Richard Frederick Green is an American astronomer, former director of the Kitt Peak National Observatory, UKIRT and the Large Binocular Telescope Observatory.

==Career==
He was awarded a bachelor's degree in astronomy by Harvard University in 1971 and a Ph.D. by California Institute of Technology in 1977.

He worked at the National Optical Astronomy Observatory (NOAO) for over 20 years, being promoted deputy director of NOAO in 1992.

He was appointed Director of the Kitt Peak National Observatory in 1997 after which he moved in 2005 to become Director of the Large Binocular Telescope at the Mount Graham International Observatory in southeast Arizona.

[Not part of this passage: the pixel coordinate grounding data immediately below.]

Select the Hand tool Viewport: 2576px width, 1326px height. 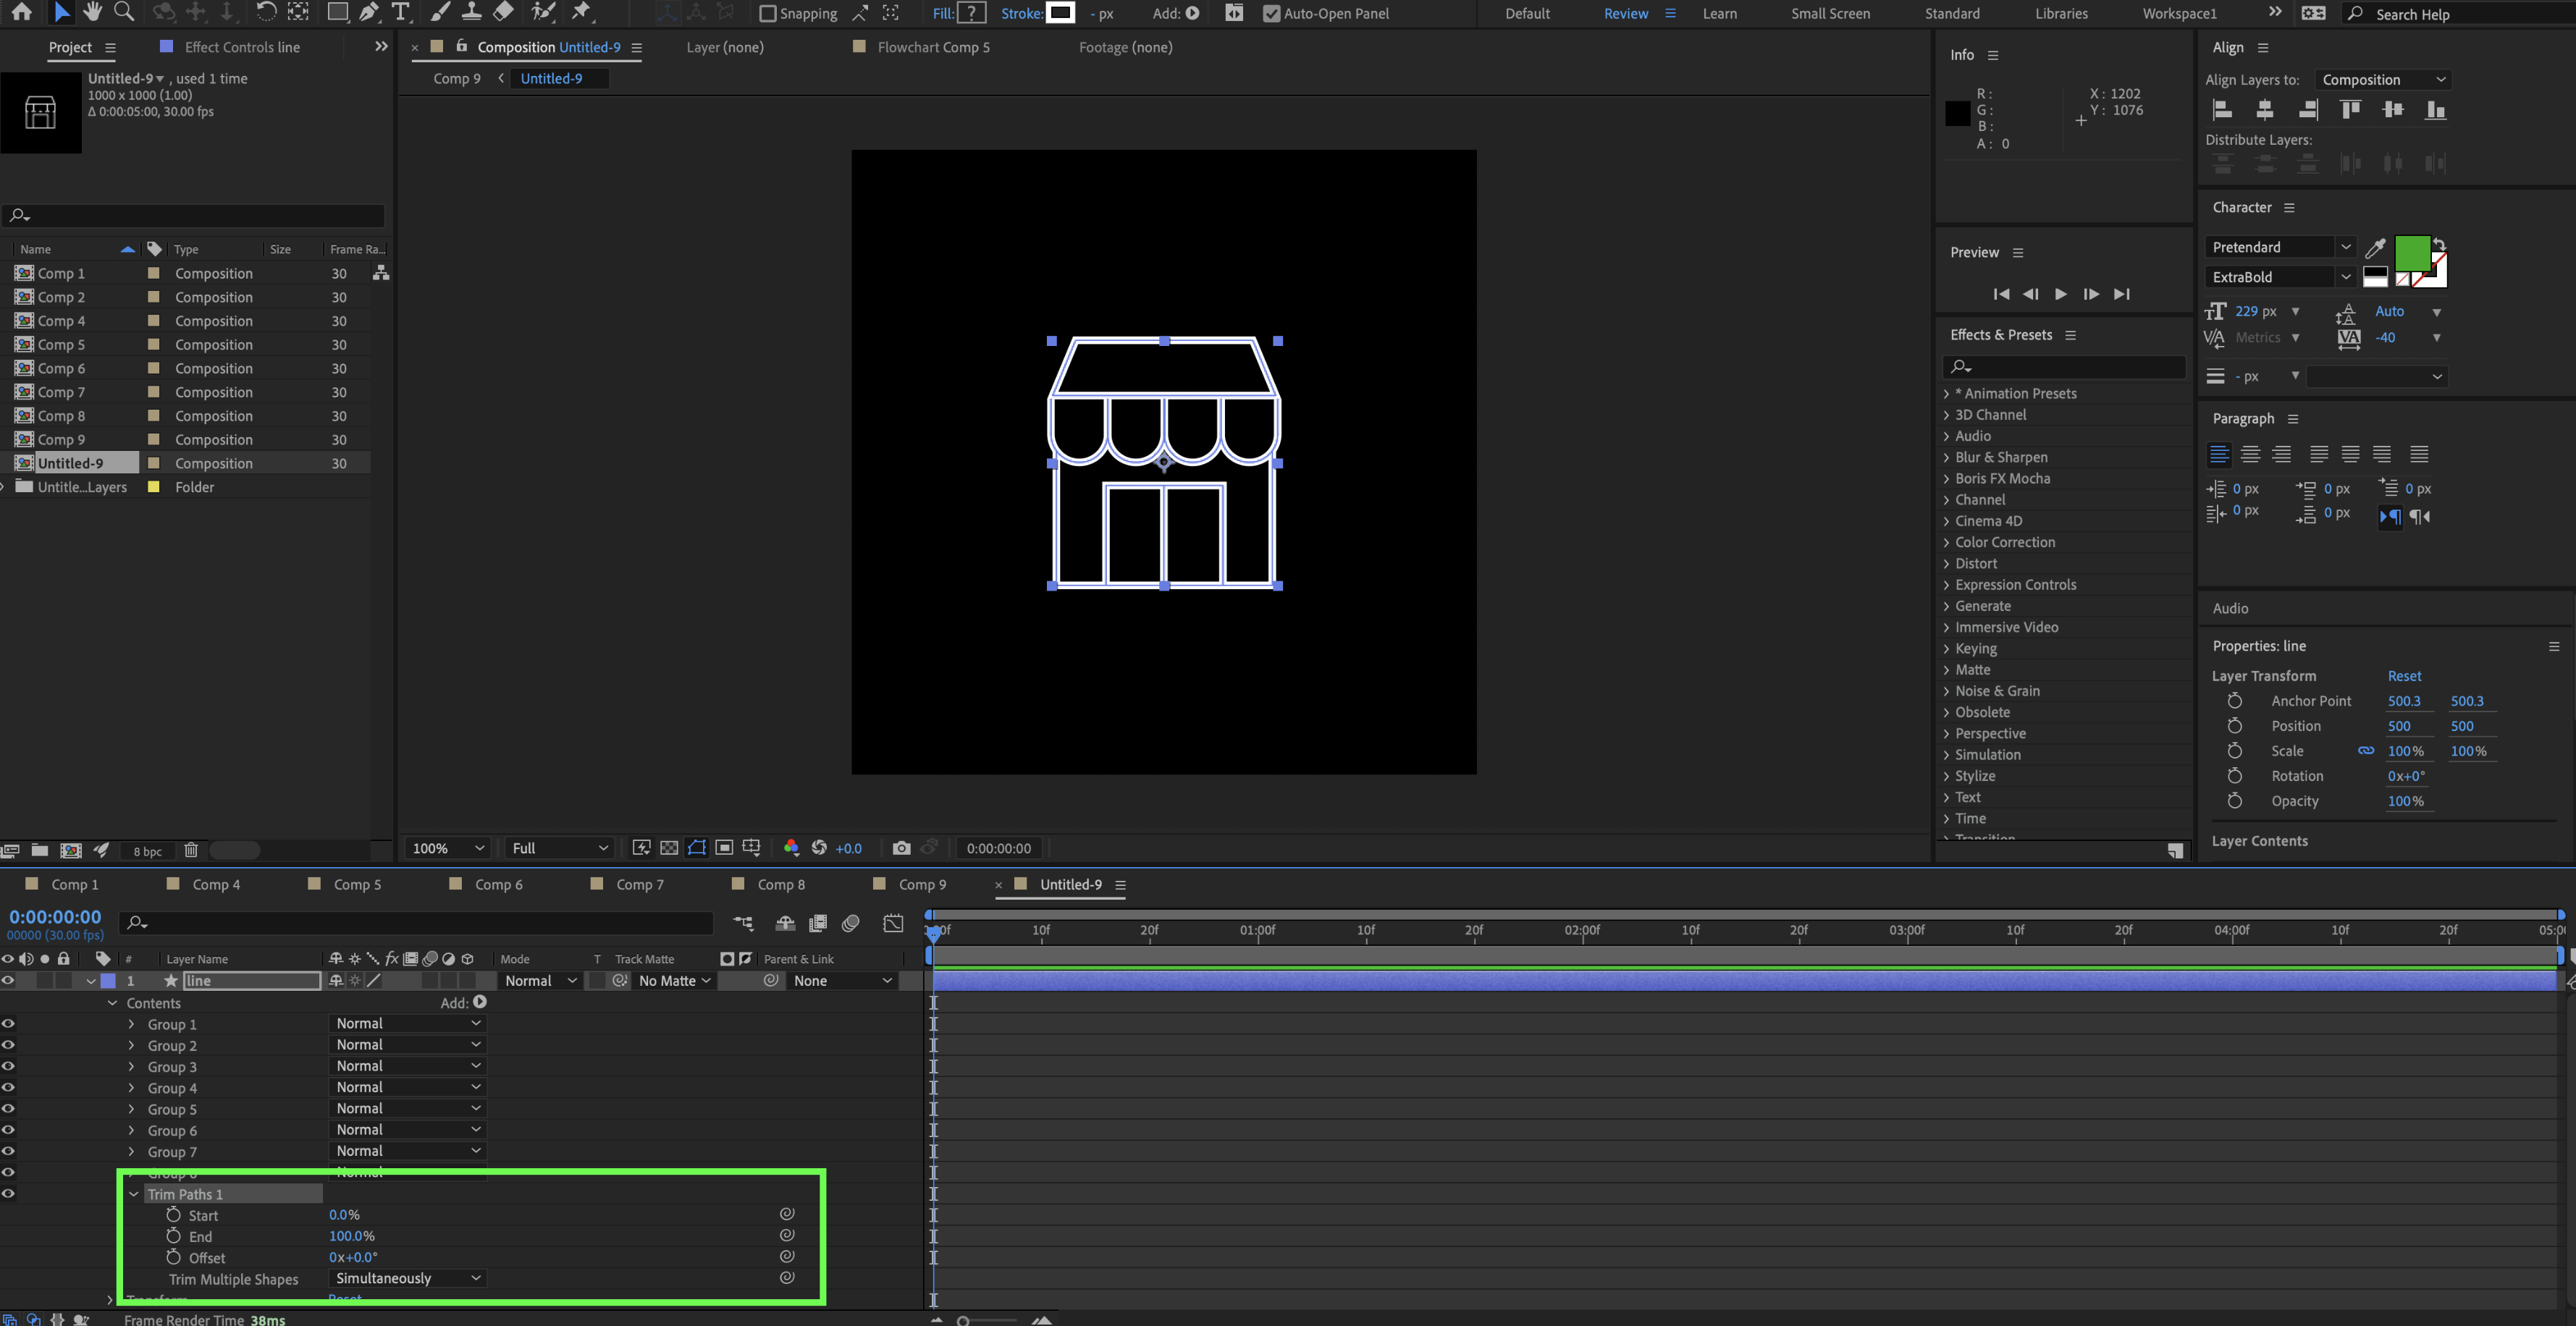click(x=92, y=12)
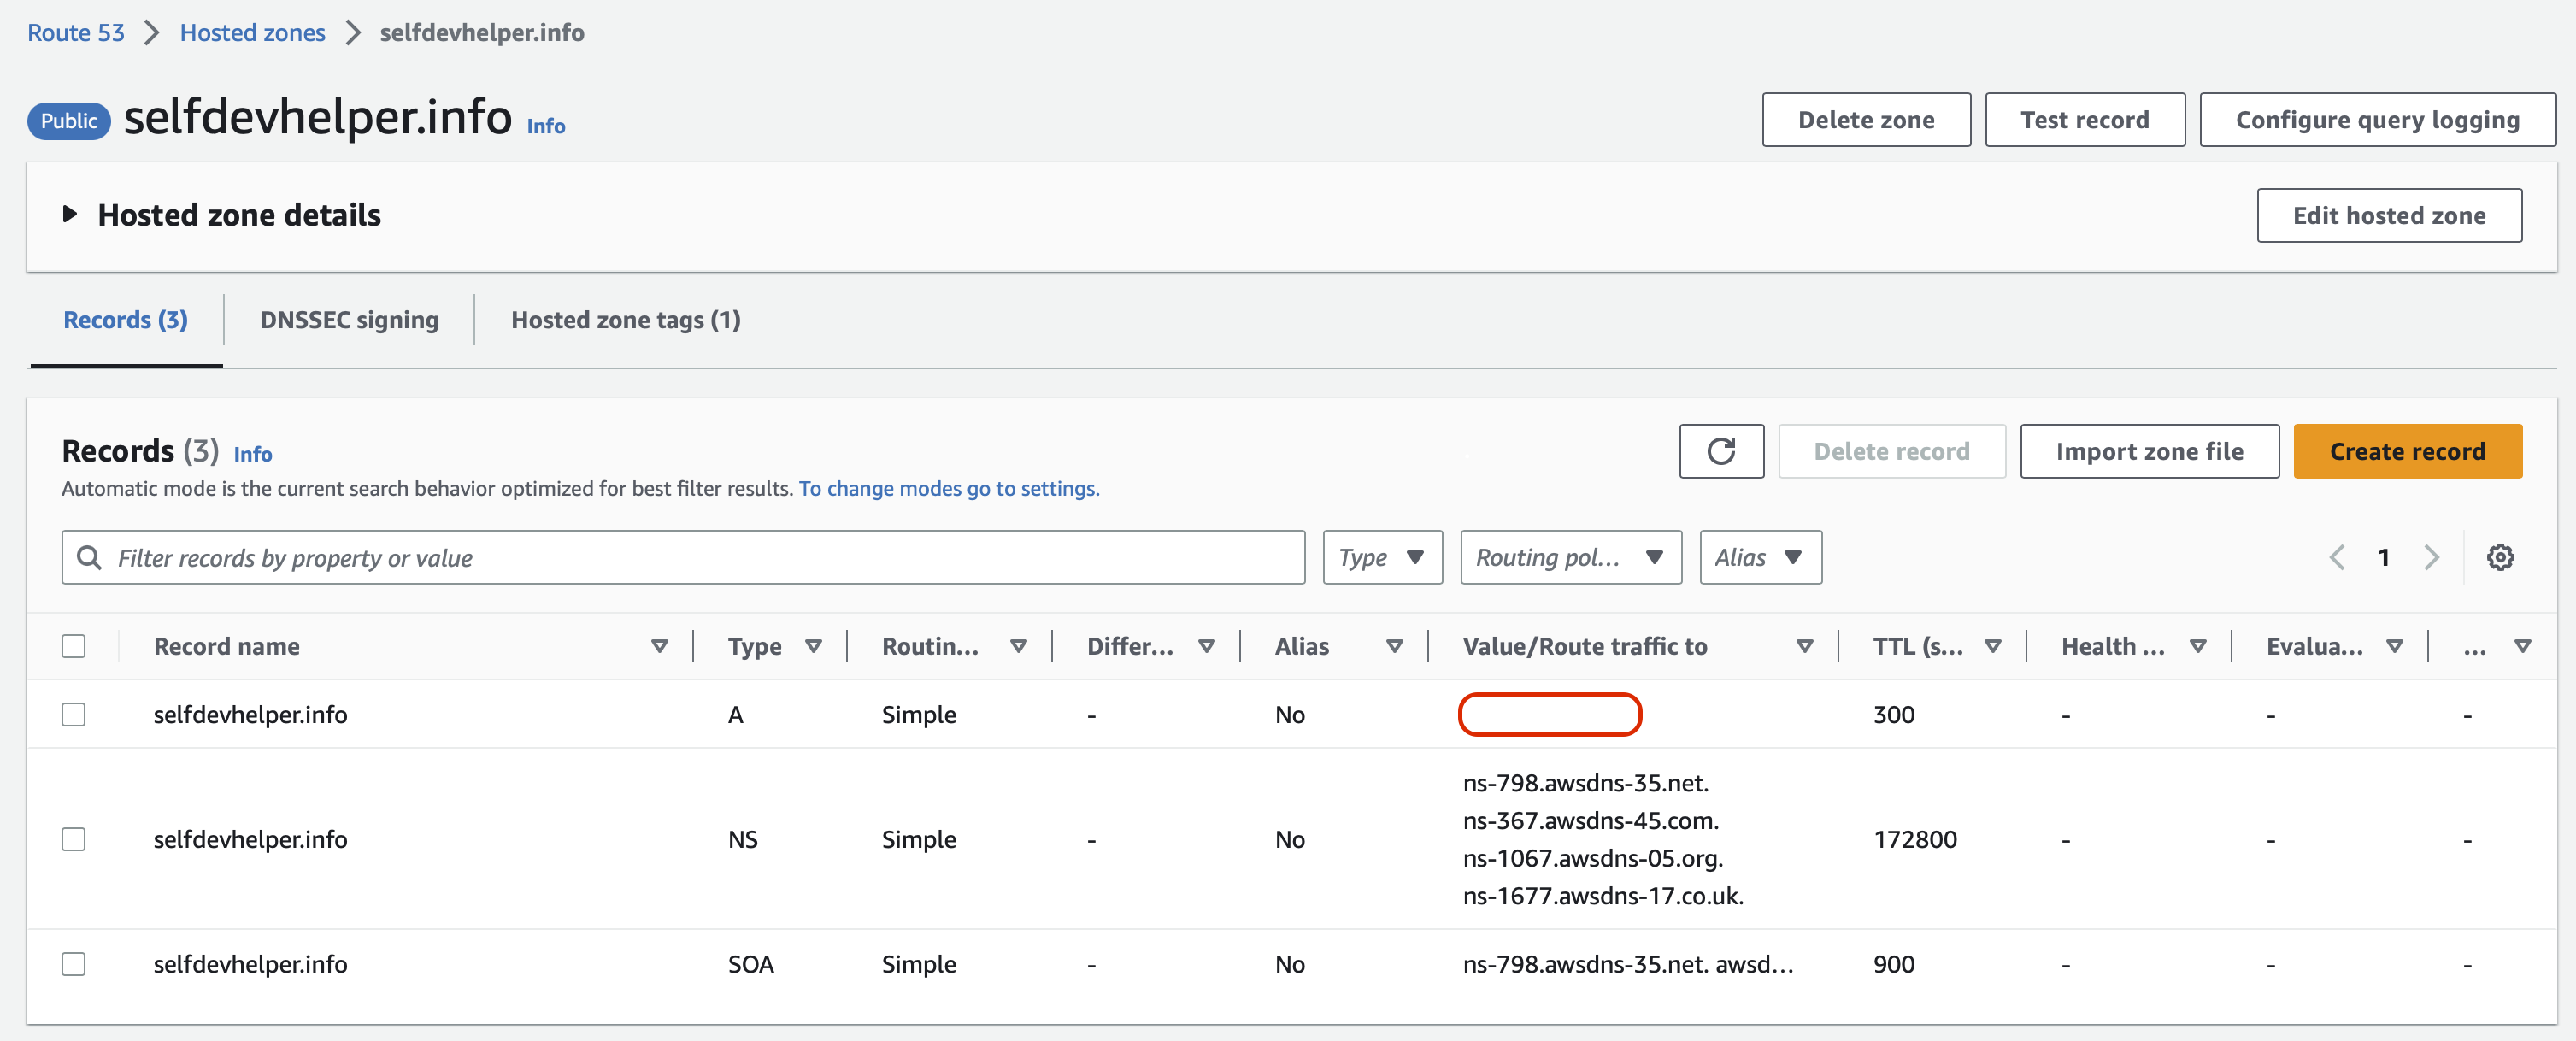Open the Routing policy filter dropdown
Image resolution: width=2576 pixels, height=1041 pixels.
1570,557
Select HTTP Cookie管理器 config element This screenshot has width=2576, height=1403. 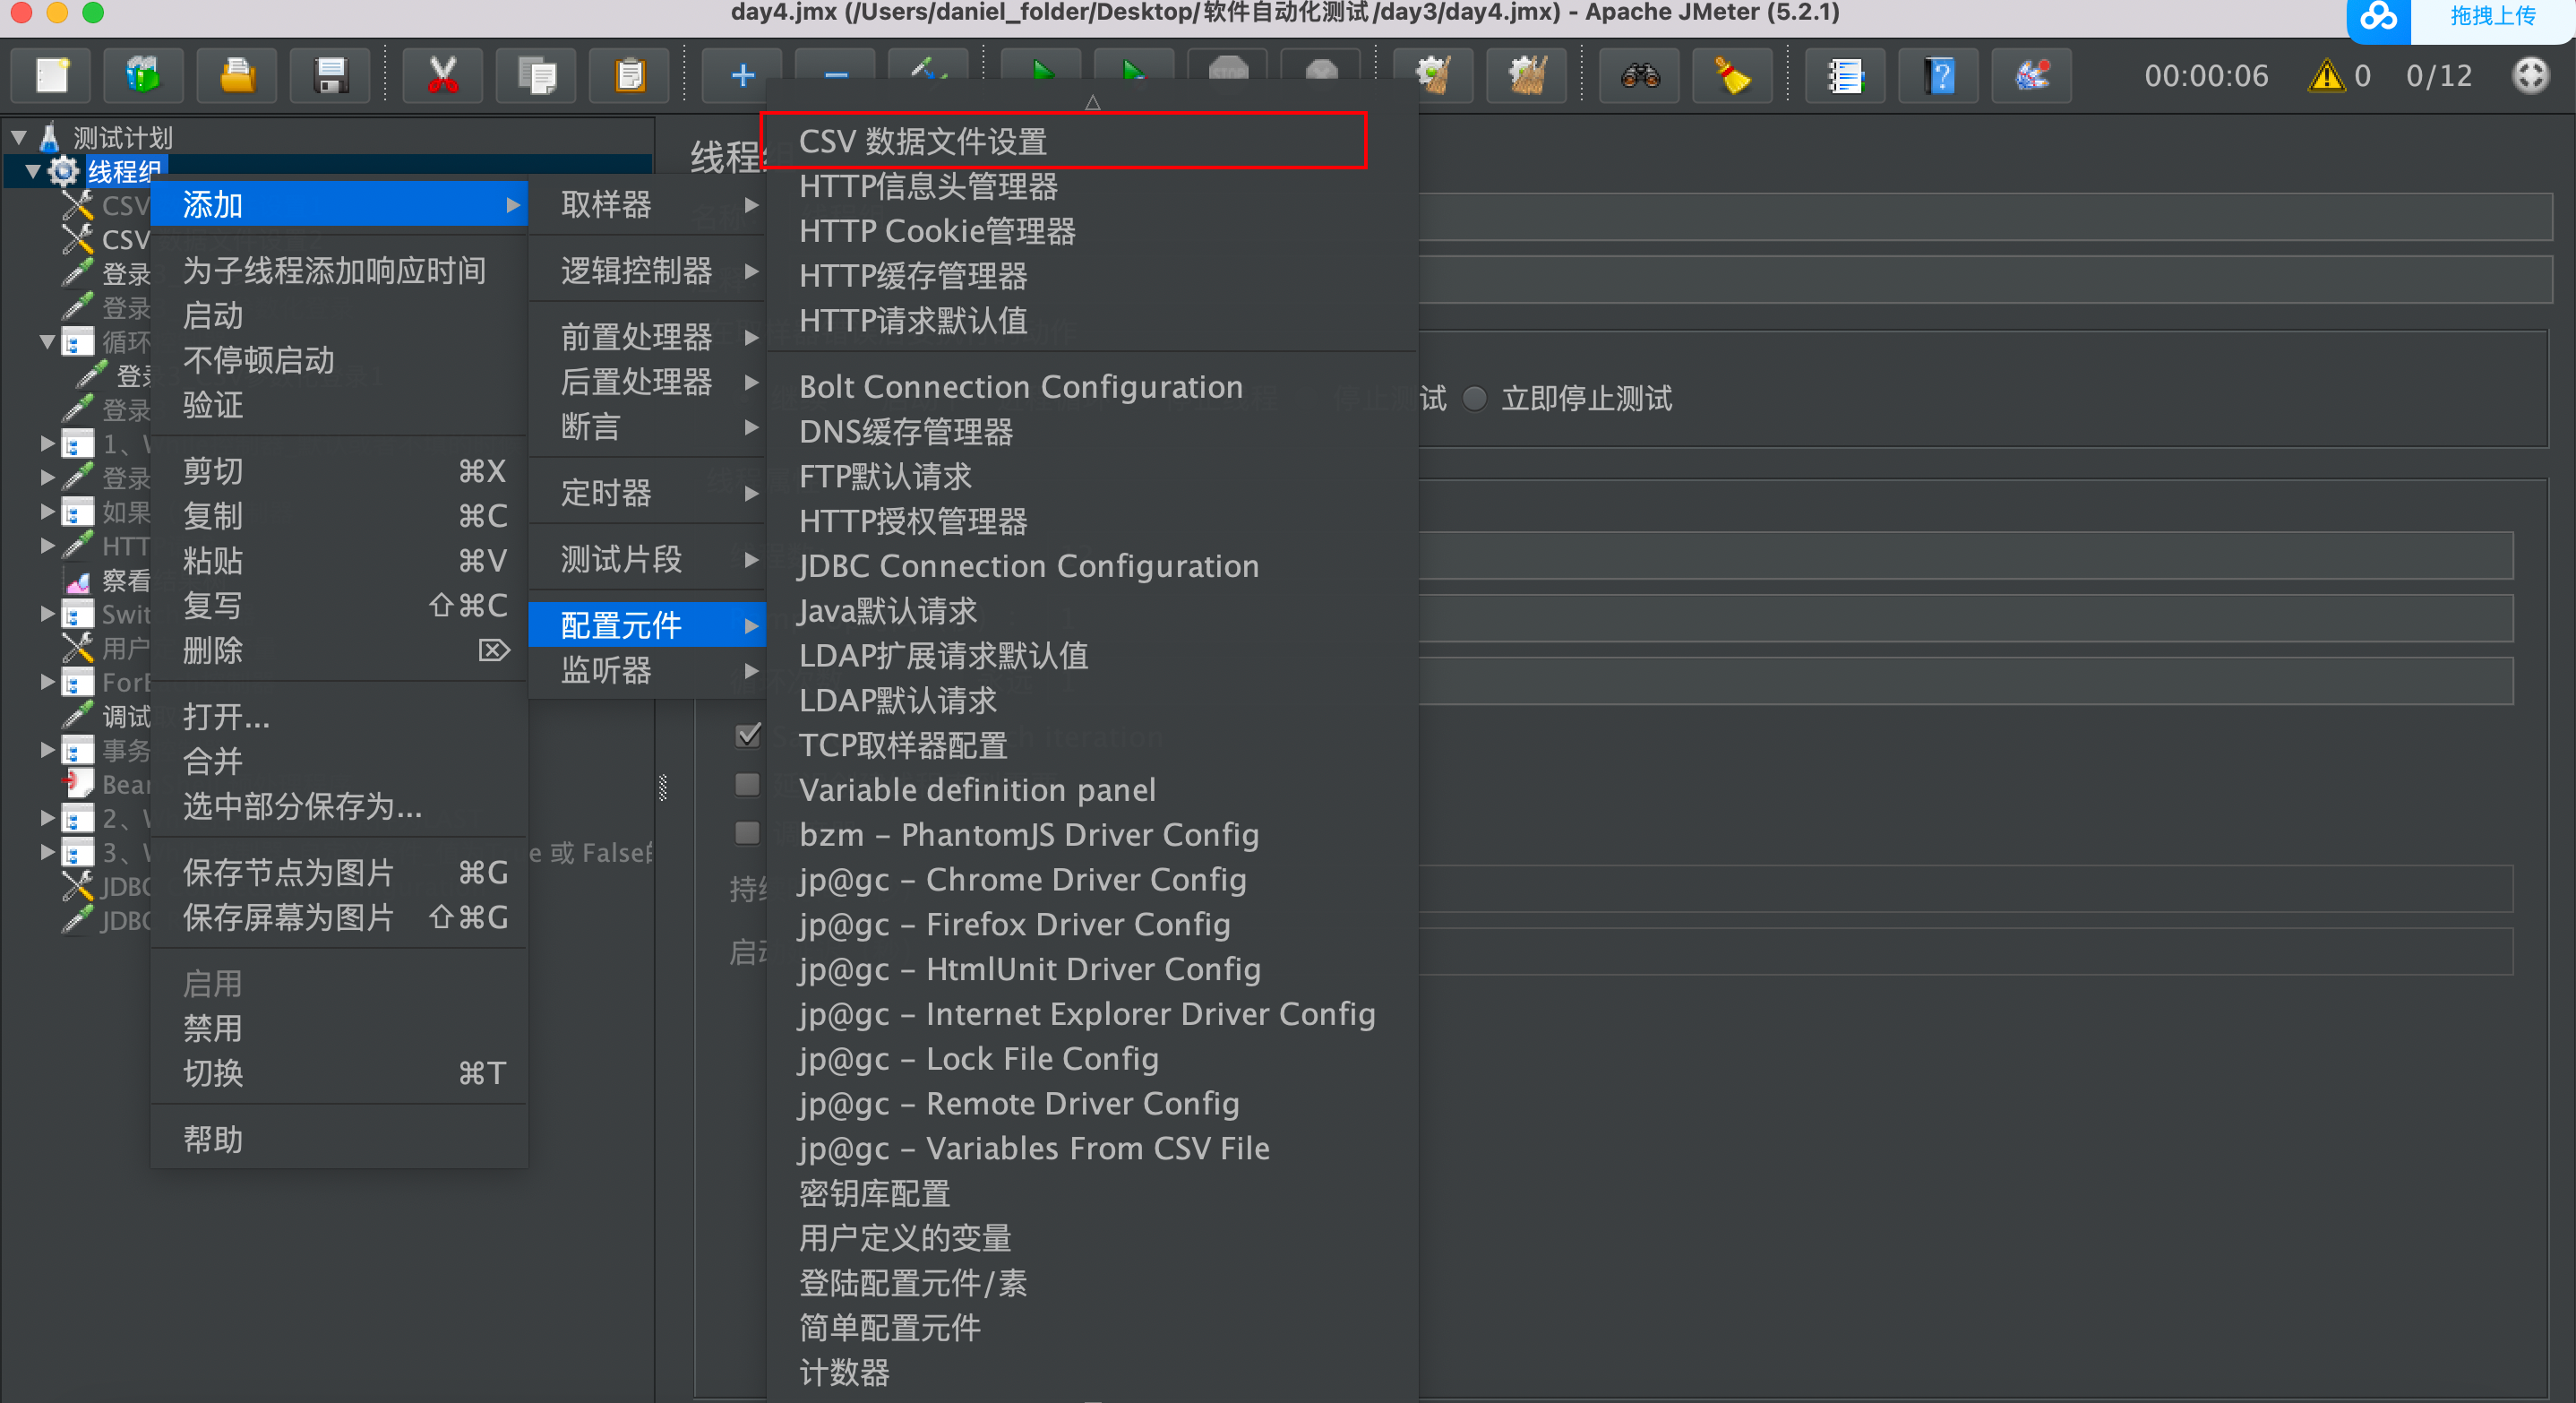pyautogui.click(x=937, y=231)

He was also an adjunct professor of astronomy at the University of Arizona where he was Director of the University of Arizona/United Kingdom Infrared Telescope Observatory. He was also a member of the Space Telescope Imaging Spectrograph instrument team for the Hubble Space Telescope, the Nuker Team and the NASA Far Ultraviolet Spectroscopic Explorer mission science team.

In 2017 he was appointed Division Director in the Division of Astronomical Sciences, National Science Foundation.

His main research interest is in the area of active galaxies and quasars. He was elected a Legacy Fellow of the American Astronomical Society in 2020.